Owen’s paper was ignored until FM Burnet and F Fenner published their monograph The Production of Antibodies four years later. As part of a wide-ranging theory of antibody production they highlighted Owen’s findings and put forward their notion of “self-markers”, postulating that the presence of foreign cells in foetal life would prevent the formation of antibodies later on.
In extending their speculations to the non-fatal infection of embryos with pathogenic micro-organisms they postulated that “tolerance to the foreign micro-organisms” could come about. Thus Owen’s experimental observations and Burnet and Fenner’s speculations marked the beginning of the tolerance story, which continues to the present day in the numerous attempts to induce tolerance in transplant recipients.
It was through Burnet and Fenner’s monograph that PB Medawar and his colleagues became aware of Owen’s findings, which helped them to explain their quite independent and apparently paradoxical finding that cattle dizygotic twins almost invariably accepted each other’s skin grafts after birth. They went on to explore the phenomenon of “acquired immunological tolerance” in experimental animals, principally in mice and chickens, which established tolerance as a universal phenomenon enabling foreign tissues such as skin grafts to be permanently accepted in adult life. The hunt for the “holy grail” – the development of procedures that could be applied to organ transplant recipients – was now on.
It was at Wisconsin University that Owen met his lifelong partner, June Weissenberg, and they moved to Pasadena in 1946, where Owen became Professor of Biology at the California Institute of Technology. He progressed rapidly from postdoctoral Fellow to Professor of Biology and chairman of the Division of Biology. He made his mark at Caltech, not only as an experimental scientist but also as Dean of Students and Vice-President of Student Affairs, offices that were time-consuming but that he greatly cherished.
Although he published numerous papers in genetics and immunology, his subsequent greatest contribution was, arguably, the mentoring of numerous PhD students, who almost without exception became distinguished immunologists. Indeed, he counted among his greatest satisfaction his interactions with his students.
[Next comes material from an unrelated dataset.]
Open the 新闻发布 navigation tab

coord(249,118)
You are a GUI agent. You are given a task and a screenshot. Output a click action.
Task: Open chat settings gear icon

He continues to be admired and adored by his former students.
Among his many honours were the Gregor Mendel Medal, the Thomas Hunt Morgan Medal of the Genetics Society of America and the Peter Medawar Medal and Prize of The Transplantation Society, as well as several honorary doctorates. Alas, the Nobel Prize in Physiology and Medicine, given to Medawar and Burnet in 1960, eluded him, much to the disappointment of his many admirers, who included the Medawar team. Owen was philosophical about that, and he and Medawar subsequently exchanged mutually admiring letters in which Medawar expressed his disappointment at Owen’s omission.
Ray Owen was a genial, modest, approachable, knowledgable and selfless man, and Caltech, where he spent most of his academic life and where he was one of the jewels in their crown, has cause to be grateful to a man who worked tirelessly and to great effect for the College in his many capacities. His wife June died last year, and he is survived by his son David, his other son, Griffin Hugh, having died at a young age in a motoring accident.
Raymond Owen, transplant immunologist: born 30 October 1915; married June Weissenberg (died 2013; one son, and one son deceased); died 21 September 2014.